A día de hoy, su hijo conoce la verdadera historia de su madre. Su lucha para que él tuviera la oportunidad de cumplir sus sueños. Entiende que ella no le haya podido contar la verdad. “Se enteró que me dedicaba a esto cuando un día vio una conversación en mi móvil. No me dijo nada, ni cambió su comportamiento. Se lo guardó para él. Hasta que un día me lo preguntó. Me costó mucho contárselo”, explica Dagmara.
Secuelas de lo vivido
Después de más de 15 años habitando en las cloacas con olor a Chanel, y tras haber ganado en total “cerca de 600 mil euros”, asegura, dejó la prostitución. Lo hizo durante la Covid, cuando “ya no se podía trabajar”. Han pasado casi cinco años, pero las secuelas de lo vivido la persiguen cada día. Ha intentado dejar la cocaína en varias ocasiones, pero no ha podido, dice que se refugia en ella “para poder vivir”.
También intentó quitarse la vida. “Una noche me tomé 100 pastillas, bebí mucho alcohol y sufrí delirios. Me salvé de milagro… Cuando me desperté no me acordaba de nada”. Ahora le ha prometido a su hijo que “nunca más volverá a intentar suicidarse”. “Quiero vivir, aunque a veces todo me supera”. De momento, los servicios sociales se han hecho cargo de ella. “Las trabajadoras son muy simpáticas”, afirma con una entrañable sonrisa.
Dagmara reclama a gritos el cariño que ha dado y que nunca ha recibido. Ella mejor que nadie sabe que el dinero no compra la felicidad, ni mucho menos el amor. Al final, una vida de sexo obligado e inmundo le ha enseñado que necesita volver a estar enamorada para desear a alguien.
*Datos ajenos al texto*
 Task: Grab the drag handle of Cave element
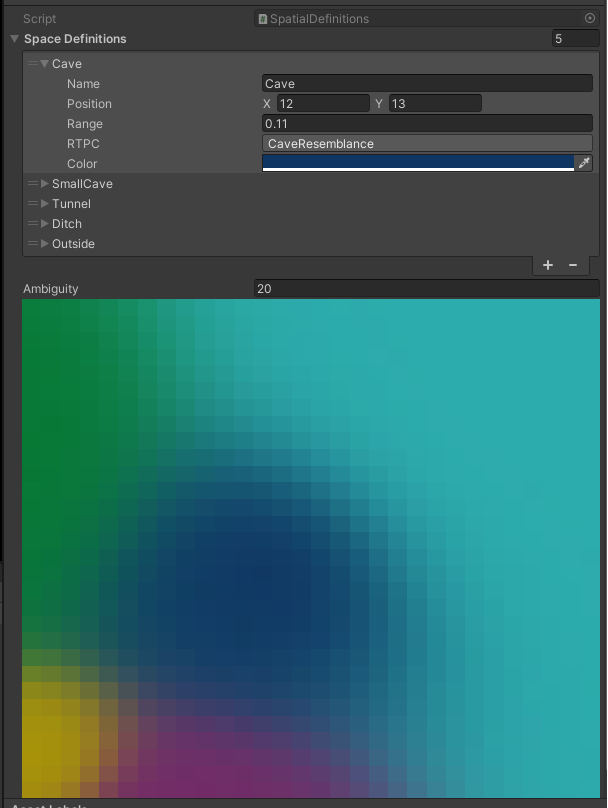coord(32,64)
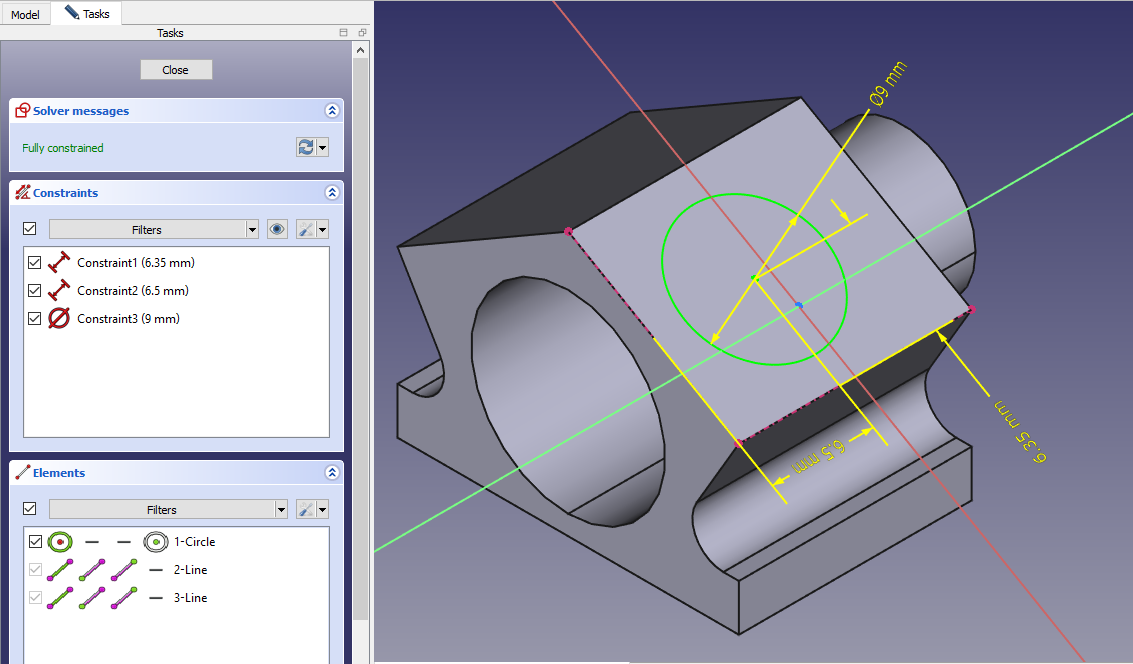Image resolution: width=1133 pixels, height=664 pixels.
Task: Open the Elements settings tools icon
Action: click(307, 509)
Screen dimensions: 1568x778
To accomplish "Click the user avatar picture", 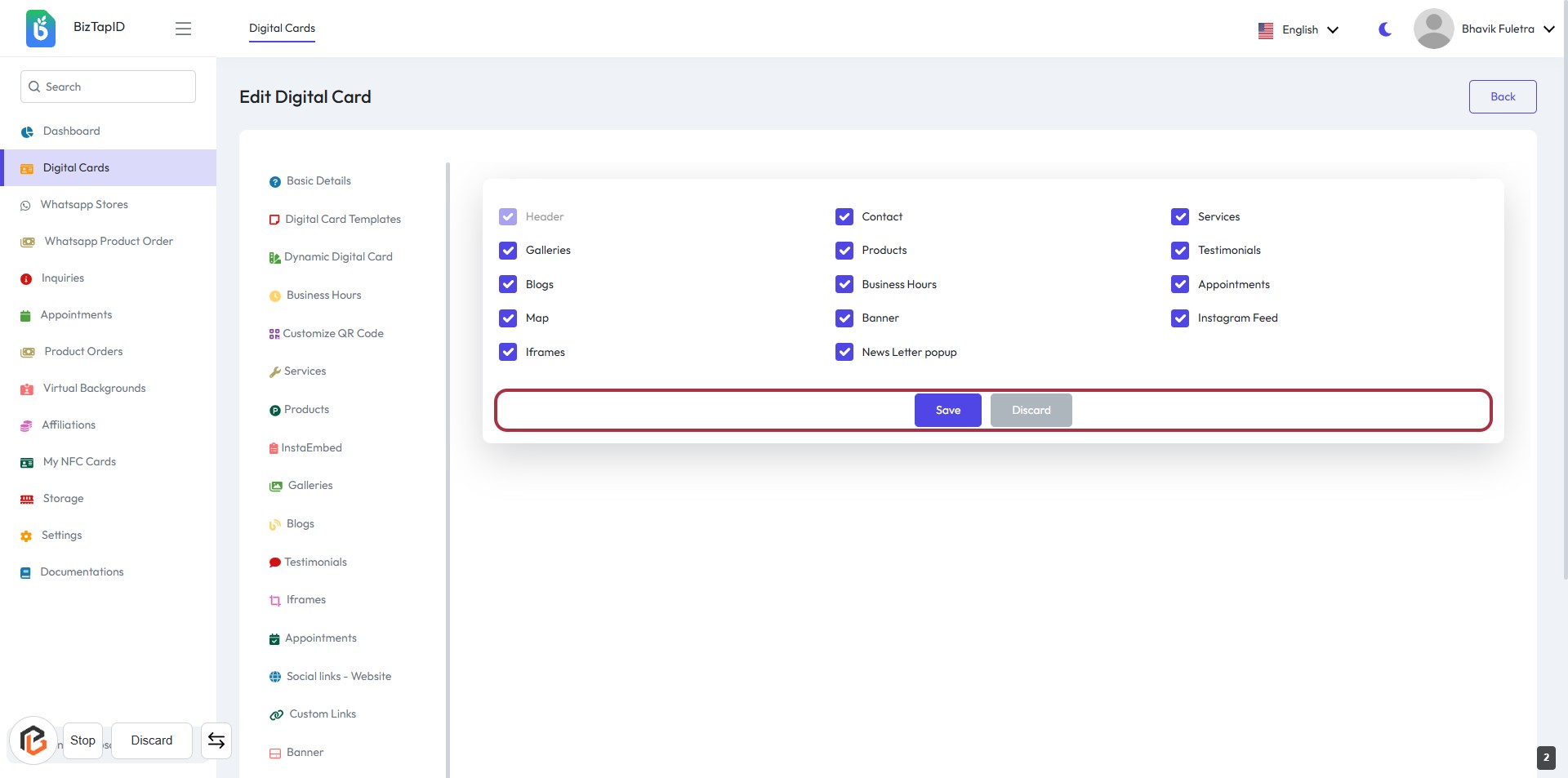I will click(1432, 29).
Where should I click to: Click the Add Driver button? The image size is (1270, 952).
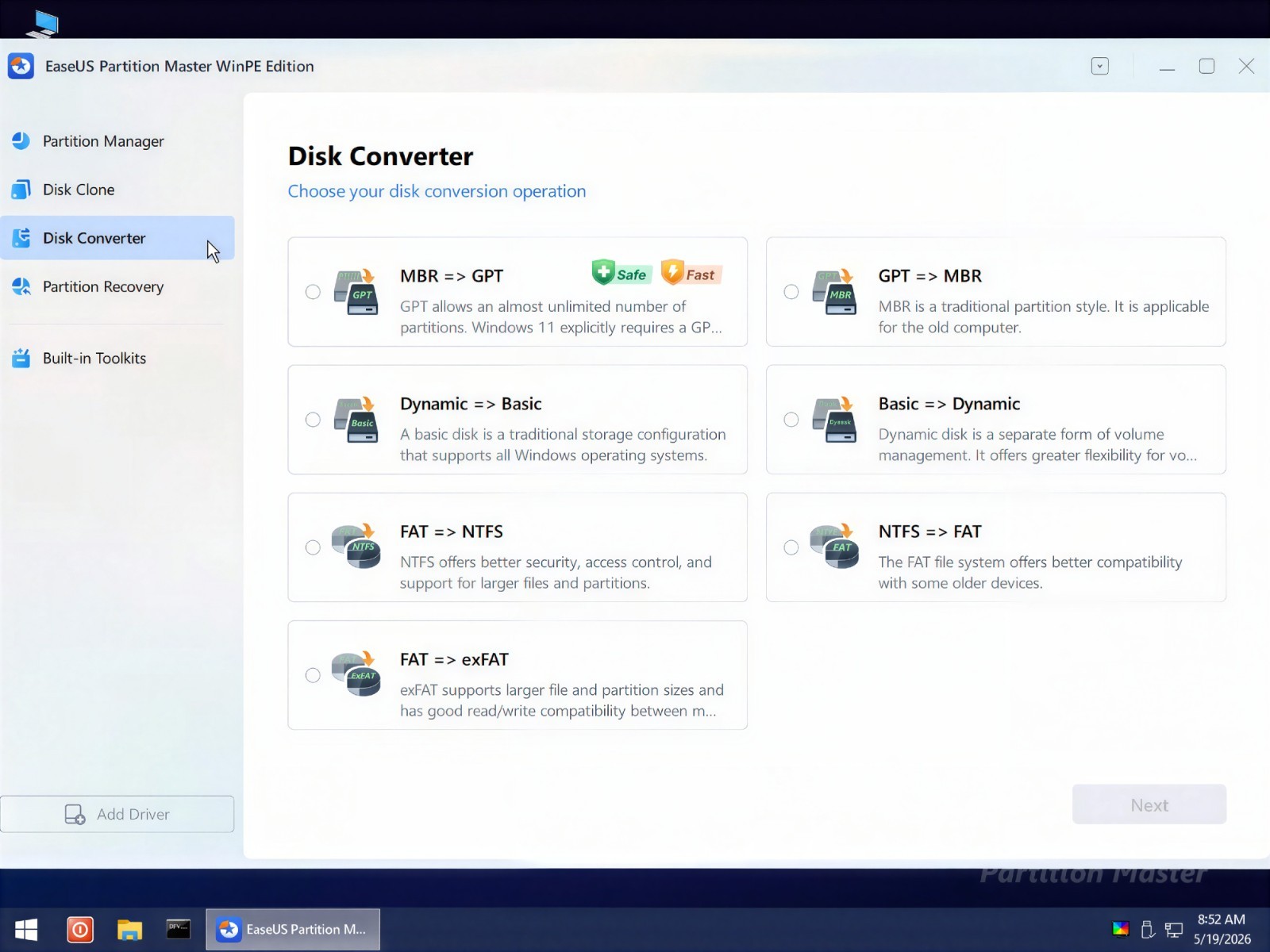117,814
Sueña con encontrar un hombre que no haya sido corrompido por las adicciones. “Me gustaría conocer a alguien que le interese lo que pasa en el mundo, que tenga conciencia social... Que sea buena persona”, expresa.
Seguirá soñando, sin perder la esperanza de ser feliz, mientras, revela a este diario que mantiene una especie de relación a distancia con un hombre maduro, soltero, del Opus y franquista. “Lo hago por necesidad. Me manda dinero todos los meses, aunque no lo veo en persona desde hace cinco años. Le gusta que hablemos por teléfono y que le haga compañía, pero él sólo me habla de Franco, de la División Azul y de Millán-Astray”, concluye al mismo tiempo que lanza un suspiro agónico. Sus palabras se esconden tras un manto de resignación.